Helios Creed
By: Monica Kendrick
Chicago Reader
August 21, 2003
I'm always surprised that
protostoner sci-fi art-skronk band Chrome and its visionary guitarist,
Helios Creed, don't get name-checked more often. If you've always
admired punk's fuck-you-I'm-making-noise attitude but don't want to
give up your Hawkwind records (or your chemical mind expander of
choice), you still can't do much better. Over the decades their
anything-that-works Lone Gunmen aesthetic has come to look downright
prescient. The band was founded in 1976 by Damon Edge, Creed joined
after the first album, and the relationship between the two set the
tone not only during the band's tumultuous, off-and-on career but
throughout its protracted breakup (involving a fight over the name,
among other things). The struggle ended fairly decisively when the
increasingly reclusive Edge died in 1995, and Creed took a re-formed
version of the band on the road three years later, to much acclaim.
Last year the German label Dossier released a Creed album and a Chrome
album simultaneously, and they're as alike as two body snatchers in a
pod.
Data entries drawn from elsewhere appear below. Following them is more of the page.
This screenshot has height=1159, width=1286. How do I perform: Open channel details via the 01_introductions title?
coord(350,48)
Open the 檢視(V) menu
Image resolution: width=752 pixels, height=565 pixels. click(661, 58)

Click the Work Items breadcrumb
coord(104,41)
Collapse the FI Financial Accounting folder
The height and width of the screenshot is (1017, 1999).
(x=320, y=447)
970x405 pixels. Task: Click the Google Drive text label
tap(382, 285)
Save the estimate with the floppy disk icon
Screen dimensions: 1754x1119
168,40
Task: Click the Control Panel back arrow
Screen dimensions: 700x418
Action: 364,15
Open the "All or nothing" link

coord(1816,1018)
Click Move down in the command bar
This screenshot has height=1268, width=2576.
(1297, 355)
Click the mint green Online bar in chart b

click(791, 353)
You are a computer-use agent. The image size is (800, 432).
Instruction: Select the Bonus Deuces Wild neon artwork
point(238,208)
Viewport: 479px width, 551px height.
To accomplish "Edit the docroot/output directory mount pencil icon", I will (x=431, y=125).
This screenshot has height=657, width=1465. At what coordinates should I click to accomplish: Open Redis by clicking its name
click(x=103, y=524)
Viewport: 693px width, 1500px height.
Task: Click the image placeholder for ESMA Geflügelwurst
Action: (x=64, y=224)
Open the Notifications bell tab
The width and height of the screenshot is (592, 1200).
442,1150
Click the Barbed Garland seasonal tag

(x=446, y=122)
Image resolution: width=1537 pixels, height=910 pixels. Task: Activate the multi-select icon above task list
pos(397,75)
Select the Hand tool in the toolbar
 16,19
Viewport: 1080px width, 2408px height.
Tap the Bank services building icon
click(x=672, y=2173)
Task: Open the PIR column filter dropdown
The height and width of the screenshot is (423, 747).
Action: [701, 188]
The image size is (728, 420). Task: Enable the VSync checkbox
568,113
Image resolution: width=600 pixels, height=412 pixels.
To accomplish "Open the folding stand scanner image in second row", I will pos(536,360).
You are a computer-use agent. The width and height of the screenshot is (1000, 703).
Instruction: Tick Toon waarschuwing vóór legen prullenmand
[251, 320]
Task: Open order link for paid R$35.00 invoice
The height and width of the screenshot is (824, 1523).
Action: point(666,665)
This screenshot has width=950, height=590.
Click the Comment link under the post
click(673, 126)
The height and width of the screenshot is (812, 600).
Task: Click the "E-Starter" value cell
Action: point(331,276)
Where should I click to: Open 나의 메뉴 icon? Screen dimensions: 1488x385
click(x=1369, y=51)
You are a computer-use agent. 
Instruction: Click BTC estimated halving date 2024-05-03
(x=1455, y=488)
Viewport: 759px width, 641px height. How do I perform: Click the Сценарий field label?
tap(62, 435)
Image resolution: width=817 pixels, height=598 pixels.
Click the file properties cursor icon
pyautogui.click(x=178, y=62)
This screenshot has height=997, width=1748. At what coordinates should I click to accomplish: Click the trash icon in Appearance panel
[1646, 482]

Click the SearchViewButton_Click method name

Creed himself is not just a fiendish, terribly underrated player
but also a tinkerer extraordinaire whose genius comes through in his
striking effects and oddball recording techniques. He combines
psychedelic rock with experimental and industrial musics in a way that
sounds completely natural and never forced, as the work of his heirs
often does. I think the key is that his futuristic soundworld is
darkly, dangerously open-ended in the Leary/Kubrick manner as opposed
to the more cynical and fashionable Matrix style: rather than
pretending to philosophical knowledge, it's all about asking questions
and watching the patterns your brain makes as it contemplates the void.
Come to think of it, maybe it's not so surprising he doesn't get
mentioned more. Recently recovered from a bout with hepatitis, he's
touring behind a brand-new album, On the Dark Side of the Sun
(Staticwhitesound), available only at shows and through his Web site;
as he told a Kansas paper, he's also trying to raise interest in
another Chrome tour. (I'm interested already--their show at the Empty
Bottle in '98 was a revelation.) Thursday, August 28, 9 PM, Double
Door, 1572 N. Milwaukee; 773-489-3160.